* EXERCISE DIRECTIONS
Each record should be set down again so that it matches the original exactly.

* DATA TO EXAMINE
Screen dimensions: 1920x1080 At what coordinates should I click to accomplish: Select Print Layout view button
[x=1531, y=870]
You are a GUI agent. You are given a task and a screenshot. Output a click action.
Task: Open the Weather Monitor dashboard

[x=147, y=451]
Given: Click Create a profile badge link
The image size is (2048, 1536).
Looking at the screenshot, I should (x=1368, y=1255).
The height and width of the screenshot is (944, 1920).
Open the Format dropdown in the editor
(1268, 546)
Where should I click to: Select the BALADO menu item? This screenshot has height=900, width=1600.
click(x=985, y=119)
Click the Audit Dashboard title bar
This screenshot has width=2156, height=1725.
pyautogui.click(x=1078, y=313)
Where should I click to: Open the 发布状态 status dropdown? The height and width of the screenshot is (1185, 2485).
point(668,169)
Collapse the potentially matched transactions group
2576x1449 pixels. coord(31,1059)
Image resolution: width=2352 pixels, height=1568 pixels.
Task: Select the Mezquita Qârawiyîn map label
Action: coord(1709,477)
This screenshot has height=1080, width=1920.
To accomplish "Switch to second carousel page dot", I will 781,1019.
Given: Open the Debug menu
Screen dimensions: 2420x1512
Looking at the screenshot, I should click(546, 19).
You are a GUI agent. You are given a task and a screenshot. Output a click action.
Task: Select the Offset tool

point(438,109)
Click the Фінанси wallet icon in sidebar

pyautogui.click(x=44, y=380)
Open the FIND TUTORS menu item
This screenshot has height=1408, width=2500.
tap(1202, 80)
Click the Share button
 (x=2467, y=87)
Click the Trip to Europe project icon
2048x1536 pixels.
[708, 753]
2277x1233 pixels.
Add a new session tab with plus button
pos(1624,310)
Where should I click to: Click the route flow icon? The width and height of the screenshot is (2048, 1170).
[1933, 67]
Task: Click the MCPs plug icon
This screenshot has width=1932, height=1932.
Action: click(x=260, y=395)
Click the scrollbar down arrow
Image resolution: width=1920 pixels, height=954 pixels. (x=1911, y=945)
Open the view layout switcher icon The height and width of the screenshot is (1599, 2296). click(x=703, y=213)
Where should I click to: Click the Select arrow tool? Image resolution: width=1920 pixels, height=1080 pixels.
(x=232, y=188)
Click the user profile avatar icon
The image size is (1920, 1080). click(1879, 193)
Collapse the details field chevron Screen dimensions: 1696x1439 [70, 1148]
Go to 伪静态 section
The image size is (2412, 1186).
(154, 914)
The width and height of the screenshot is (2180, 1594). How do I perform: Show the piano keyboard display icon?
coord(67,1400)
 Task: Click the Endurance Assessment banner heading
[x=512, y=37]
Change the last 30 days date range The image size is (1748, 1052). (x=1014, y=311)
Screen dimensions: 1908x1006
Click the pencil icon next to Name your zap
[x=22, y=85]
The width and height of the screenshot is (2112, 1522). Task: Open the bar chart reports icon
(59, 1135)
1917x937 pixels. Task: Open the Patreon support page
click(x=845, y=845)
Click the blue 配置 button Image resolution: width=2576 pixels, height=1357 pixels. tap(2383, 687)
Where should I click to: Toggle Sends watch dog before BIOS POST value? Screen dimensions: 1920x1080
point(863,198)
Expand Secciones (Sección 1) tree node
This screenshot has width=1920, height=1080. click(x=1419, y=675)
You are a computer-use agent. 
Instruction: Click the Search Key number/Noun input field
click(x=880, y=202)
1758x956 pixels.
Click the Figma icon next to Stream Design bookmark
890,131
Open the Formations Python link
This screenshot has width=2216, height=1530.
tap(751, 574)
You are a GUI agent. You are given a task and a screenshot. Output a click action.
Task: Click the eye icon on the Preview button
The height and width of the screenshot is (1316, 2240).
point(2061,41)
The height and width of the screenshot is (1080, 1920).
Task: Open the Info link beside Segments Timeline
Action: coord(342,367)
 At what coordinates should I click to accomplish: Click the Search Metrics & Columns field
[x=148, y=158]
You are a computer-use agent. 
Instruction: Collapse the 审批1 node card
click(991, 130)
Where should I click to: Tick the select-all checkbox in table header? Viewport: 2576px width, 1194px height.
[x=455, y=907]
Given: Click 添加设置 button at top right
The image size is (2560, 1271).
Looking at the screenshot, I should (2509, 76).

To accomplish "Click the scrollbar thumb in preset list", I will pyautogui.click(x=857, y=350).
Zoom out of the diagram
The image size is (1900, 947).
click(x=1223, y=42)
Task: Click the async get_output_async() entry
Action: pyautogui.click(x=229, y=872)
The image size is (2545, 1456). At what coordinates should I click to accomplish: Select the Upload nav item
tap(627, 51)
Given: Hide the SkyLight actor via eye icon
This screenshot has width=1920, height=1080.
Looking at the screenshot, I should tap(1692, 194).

* OUTPUT FOR THIS TASK
Screen dimensions: 1920x1080 At what coordinates should I click to accomplish: Select Print Layout view button
[x=1531, y=870]
You are a GUI agent. You are given a task and a screenshot. Output a click action.
Task: Open the Weather Monitor dashboard

[x=147, y=451]
Given: Click Create a profile badge link
The image size is (2048, 1536).
Looking at the screenshot, I should (x=1368, y=1255).
The height and width of the screenshot is (944, 1920).
Open the Format dropdown in the editor
(1268, 546)
Where should I click to: Select the BALADO menu item? This screenshot has height=900, width=1600.
click(x=985, y=119)
Click the Audit Dashboard title bar
This screenshot has width=2156, height=1725.
pyautogui.click(x=1078, y=313)
Where should I click to: Open the 发布状态 status dropdown? The height and width of the screenshot is (1185, 2485).
point(668,169)
Collapse the potentially matched transactions group
2576x1449 pixels. coord(31,1059)
Image resolution: width=2352 pixels, height=1568 pixels.
Task: Select the Mezquita Qârawiyîn map label
Action: coord(1709,477)
This screenshot has height=1080, width=1920.
To accomplish "Switch to second carousel page dot", I will 781,1019.
Given: Open the Debug menu
Screen dimensions: 2420x1512
Looking at the screenshot, I should click(546, 19).
You are a GUI agent. You are given a task and a screenshot. Output a click action.
Task: Select the Offset tool

point(438,109)
Click the Фінанси wallet icon in sidebar

pyautogui.click(x=44, y=380)
Open the FIND TUTORS menu item
This screenshot has height=1408, width=2500.
tap(1202, 80)
Click the Share button
 (x=2467, y=87)
Click the Trip to Europe project icon
2048x1536 pixels.
[708, 753]
2277x1233 pixels.
Add a new session tab with plus button
pos(1624,310)
Where should I click to: Click the route flow icon? The width and height of the screenshot is (2048, 1170).
[1933, 67]
Task: Click the MCPs plug icon
This screenshot has width=1932, height=1932.
Action: click(x=260, y=395)
Click the scrollbar down arrow
Image resolution: width=1920 pixels, height=954 pixels. (x=1911, y=945)
Open the view layout switcher icon The height and width of the screenshot is (1599, 2296). click(x=703, y=213)
Where should I click to: Click the Select arrow tool? Image resolution: width=1920 pixels, height=1080 pixels.
(x=232, y=188)
Click the user profile avatar icon
The image size is (1920, 1080). click(1879, 193)
Collapse the details field chevron Screen dimensions: 1696x1439 [70, 1148]
Go to 伪静态 section
The image size is (2412, 1186).
(154, 914)
The width and height of the screenshot is (2180, 1594). How do I perform: Show the piano keyboard display icon?
coord(67,1400)
 Task: Click the Endurance Assessment banner heading
[x=512, y=37]
Change the last 30 days date range The image size is (1748, 1052). (x=1014, y=311)
Screen dimensions: 1908x1006
Click the pencil icon next to Name your zap
[x=22, y=85]
The width and height of the screenshot is (2112, 1522). Task: Open the bar chart reports icon
(59, 1135)
1917x937 pixels. Task: Open the Patreon support page
click(x=845, y=845)
Click the blue 配置 button Image resolution: width=2576 pixels, height=1357 pixels. tap(2383, 687)
Where should I click to: Toggle Sends watch dog before BIOS POST value? Screen dimensions: 1920x1080
point(863,198)
Expand Secciones (Sección 1) tree node
This screenshot has width=1920, height=1080. click(x=1419, y=675)
You are a computer-use agent. 
Instruction: Click the Search Key number/Noun input field
click(x=880, y=202)
1758x956 pixels.
Click the Figma icon next to Stream Design bookmark
890,131
Open the Formations Python link
This screenshot has width=2216, height=1530.
tap(751, 574)
You are a GUI agent. You are given a task and a screenshot. Output a click action.
Task: Click the eye icon on the Preview button
The height and width of the screenshot is (1316, 2240).
point(2061,41)
The height and width of the screenshot is (1080, 1920).
Task: Open the Info link beside Segments Timeline
Action: coord(342,367)
 At what coordinates should I click to accomplish: Click the Search Metrics & Columns field
[x=148, y=158]
You are a computer-use agent. 
Instruction: Collapse the 审批1 node card
click(991, 130)
Where should I click to: Tick the select-all checkbox in table header? Viewport: 2576px width, 1194px height.
[x=455, y=907]
Given: Click 添加设置 button at top right
The image size is (2560, 1271).
Looking at the screenshot, I should (2509, 76).

To accomplish "Click the scrollbar thumb in preset list", I will pyautogui.click(x=857, y=350).
Zoom out of the diagram
The image size is (1900, 947).
click(x=1223, y=42)
Task: Click the async get_output_async() entry
Action: pyautogui.click(x=229, y=872)
The image size is (2545, 1456). At what coordinates should I click to accomplish: Select the Upload nav item
tap(627, 51)
Given: Hide the SkyLight actor via eye icon
This screenshot has width=1920, height=1080.
Looking at the screenshot, I should tap(1692, 194).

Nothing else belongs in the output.